### Task to complete:
A line-by-line copy of the material below is required.

### Input records:
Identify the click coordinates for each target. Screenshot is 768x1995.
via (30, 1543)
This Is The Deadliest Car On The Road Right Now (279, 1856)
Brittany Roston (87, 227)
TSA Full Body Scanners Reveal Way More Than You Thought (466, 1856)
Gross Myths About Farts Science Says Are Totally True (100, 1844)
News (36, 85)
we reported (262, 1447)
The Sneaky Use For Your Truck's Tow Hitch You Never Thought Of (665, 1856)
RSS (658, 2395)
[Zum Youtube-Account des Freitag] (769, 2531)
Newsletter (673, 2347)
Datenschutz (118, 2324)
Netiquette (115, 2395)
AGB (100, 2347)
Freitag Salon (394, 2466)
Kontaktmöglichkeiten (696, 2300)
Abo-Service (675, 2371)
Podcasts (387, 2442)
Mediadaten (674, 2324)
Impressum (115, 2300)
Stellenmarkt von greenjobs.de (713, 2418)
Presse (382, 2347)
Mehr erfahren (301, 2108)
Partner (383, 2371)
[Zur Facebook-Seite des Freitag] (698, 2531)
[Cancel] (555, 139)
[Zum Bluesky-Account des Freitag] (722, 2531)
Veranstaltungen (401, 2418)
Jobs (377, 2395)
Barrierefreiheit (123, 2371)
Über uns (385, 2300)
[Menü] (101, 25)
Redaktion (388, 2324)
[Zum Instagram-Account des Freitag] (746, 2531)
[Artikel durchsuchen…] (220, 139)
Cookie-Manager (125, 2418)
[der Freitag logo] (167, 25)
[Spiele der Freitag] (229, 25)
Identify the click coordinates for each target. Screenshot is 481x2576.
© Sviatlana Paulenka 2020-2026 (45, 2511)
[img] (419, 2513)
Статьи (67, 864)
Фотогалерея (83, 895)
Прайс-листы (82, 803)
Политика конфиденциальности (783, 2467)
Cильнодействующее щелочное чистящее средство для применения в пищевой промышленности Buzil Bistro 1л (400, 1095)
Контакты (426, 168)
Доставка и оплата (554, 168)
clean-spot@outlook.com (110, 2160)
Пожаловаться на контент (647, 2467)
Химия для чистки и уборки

### Written response:
Identify the click coordinates for each target. Screenshot is 768x1995.
via (30, 1543)
This Is The Deadliest Car On The Road Right Now (279, 1856)
Brittany Roston (87, 227)
TSA Full Body Scanners Reveal Way More Than You Thought (466, 1856)
Gross Myths About Farts Science Says Are Totally True (100, 1844)
News (36, 85)
we reported (262, 1447)
The Sneaky Use For Your Truck's Tow Hitch You Never Thought Of (665, 1856)
RSS (658, 2395)
[Zum Youtube-Account des Freitag] (769, 2531)
Newsletter (673, 2347)
Datenschutz (118, 2324)
Netiquette (115, 2395)
AGB (100, 2347)
Freitag Salon (394, 2466)
Kontaktmöglichkeiten (696, 2300)
Abo-Service (675, 2371)
Podcasts (387, 2442)
Mediadaten (674, 2324)
Impressum (115, 2300)
Stellenmarkt von greenjobs.de (713, 2418)
Presse (382, 2347)
Mehr erfahren (301, 2108)
Partner (383, 2371)
[Zur Facebook-Seite des Freitag] (698, 2531)
[Cancel] (555, 139)
[Zum Bluesky-Account des Freitag] (722, 2531)
Veranstaltungen (401, 2418)
Jobs (377, 2395)
Barrierefreiheit (123, 2371)
Über uns (385, 2300)
[Menü] (101, 25)
Redaktion (388, 2324)
[Zum Instagram-Account des Freitag] (746, 2531)
[Artikel durchsuchen…] (220, 139)
Cookie-Manager (125, 2418)
[der Freitag logo] (167, 25)
[Spiele der Freitag] (229, 25)
Identify the click coordinates for each target. Screenshot is 481x2576.
© Sviatlana Paulenka 2020-2026 (45, 2511)
[img] (419, 2513)
Статьи (67, 864)
Фотогалерея (83, 895)
Прайс-листы (82, 803)
Политика конфиденциальности (783, 2467)
Cильнодействующее щелочное чистящее средство для применения в пищевой промышленности Buzil Bistro 1л (400, 1095)
Контакты (426, 168)
Доставка и оплата (554, 168)
clean-spot@outlook.com (110, 2160)
Пожаловаться на контент (647, 2467)
Химия для чистки и уборки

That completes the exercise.